Duck leg cooked so that it falls off the bone, accompanied by a sweet, slightly tart sauce, making you want to go back for more!
Ingredients
  • 4 duck thighs (duck marylands)
  • 4 shallots, coarsely sliced
  • 3 garlic cloves, chopped finely
  • 3 tablespoons pomegranate molasses
  • 2 tablespoons tomato paste
  • 1 cup (250 ml) red wine
  • 3 cups (750 ml) chicken stock
  • salt and pepper to taste
  • For the Baked Semolina:
  • 750 ml milk
  • 30 g butter
  • 1 cup (160 g) fine semolina
  • 1 cup (80 g) grated parmesan cheese
  • 2 egg yolks
  • salt and pepper to taste
  • More parmesan to garnish top of the semolina
Instructions
  1. Pre-heat oven to 180 ° C (360 ° F)
  2. To make the baked semolina, combine the milk and butter together in a saucepan and bring to a gentle boil- careful not to scald the milk.
  3. Reduce the heat and whisk in the semolina until the mixture thickens. Remove the pan from the heat and add the egg yolks, parmesan cheese and salt and pepper.
  4. Pour the batter into a lightly greased pan (20 cm x 30 cm), smooth the top of the mixture with a spatula and place in the fridge until set, approximately 1 -2 hours.
  5. In the meantime, heat a small amount of olive oil in a dutch oven on the stovetop. Over medium-high heat, brown the duck legs on both sides for several minutes, leaving the skin on. Remove the legs from pan and let drain on baking paper.
  6. Retain a small amount of the duck fat in the pan and drain the remainder. Sweat the shallots and garlic in the pan until translucent in color. Now add the tomato paste, wine, chicken stock and pomegranate molasses together and stir.
  7. Add the duck legs back into the pan, cover with a lid and cook in the oven for 1 hour 15 minutes or until the meat falls off the bone.
  8. Remove duck from the oven and shred the meat from the bone. Thicken the sauce if required, using a paste made of a small amount of corn flour mixed with water. Add salt and pepper to taste.
  9. Preheat the broiler oven to high; remove the semolina from the fridge and cut into round shapes using a pastry ring (or cut into other shapes as desired).
  10. Place semolina shapes into a lightly greased tray, sprinkle with parmesan cheese and bake for several minutes until golden crust forms on top.
  11. Place the baked semolina on a plate, cover with shredded duck pieces and then add sauce on top.

 

 

 

 

 

 

 

 

 

 

 

 

 
 

 

 

 

 

 

 

23 thoughts on “Duck Leg with Pomegranate Molasses and Baked Semolina

    • Thanks Nami. Yes, the duck meat was very tender. I find that it is easier to cook duck leg than duck breast- all you have to do is pop it in the oven with some liquid, cover and wait until the meat falls off the bone!
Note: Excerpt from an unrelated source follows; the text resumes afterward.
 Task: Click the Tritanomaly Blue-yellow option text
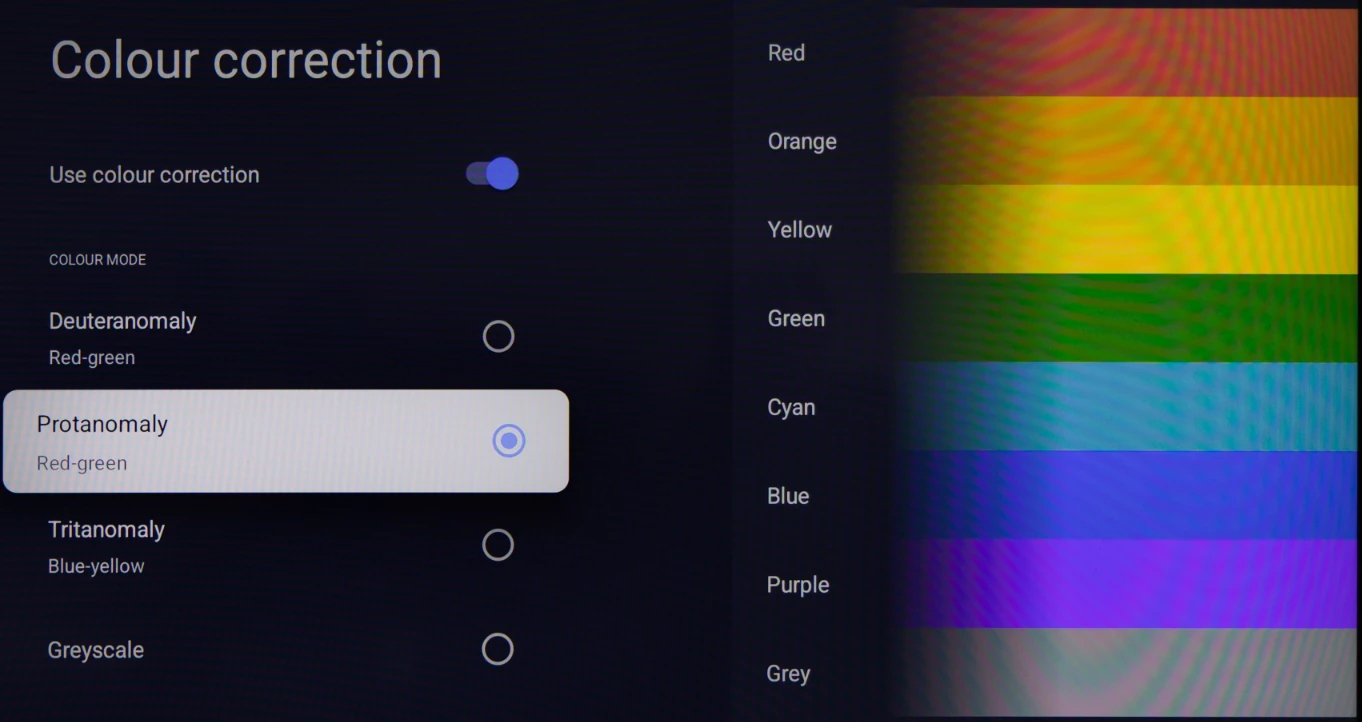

    • Lorraine, I hope your adventures with the pomegranate molasses turn out well!

  1. Lovely looking plate of food!! I have been asking all my friends to bring me some Pomegranate Molasses as I have never seen it here in rural France. Perhaps I should try the BIO shop? Anyway, you have inspired me to continue my quest to get my hands on some. I’ll bet it is just perfect with duck.
    Delicieux recently posted…Sweet Potato Gnocchi with Chorizo & Sauce ViergeMy Profile

    • Anneli, If you come to Australia, we can definitely load you up on several bottles of the molasses!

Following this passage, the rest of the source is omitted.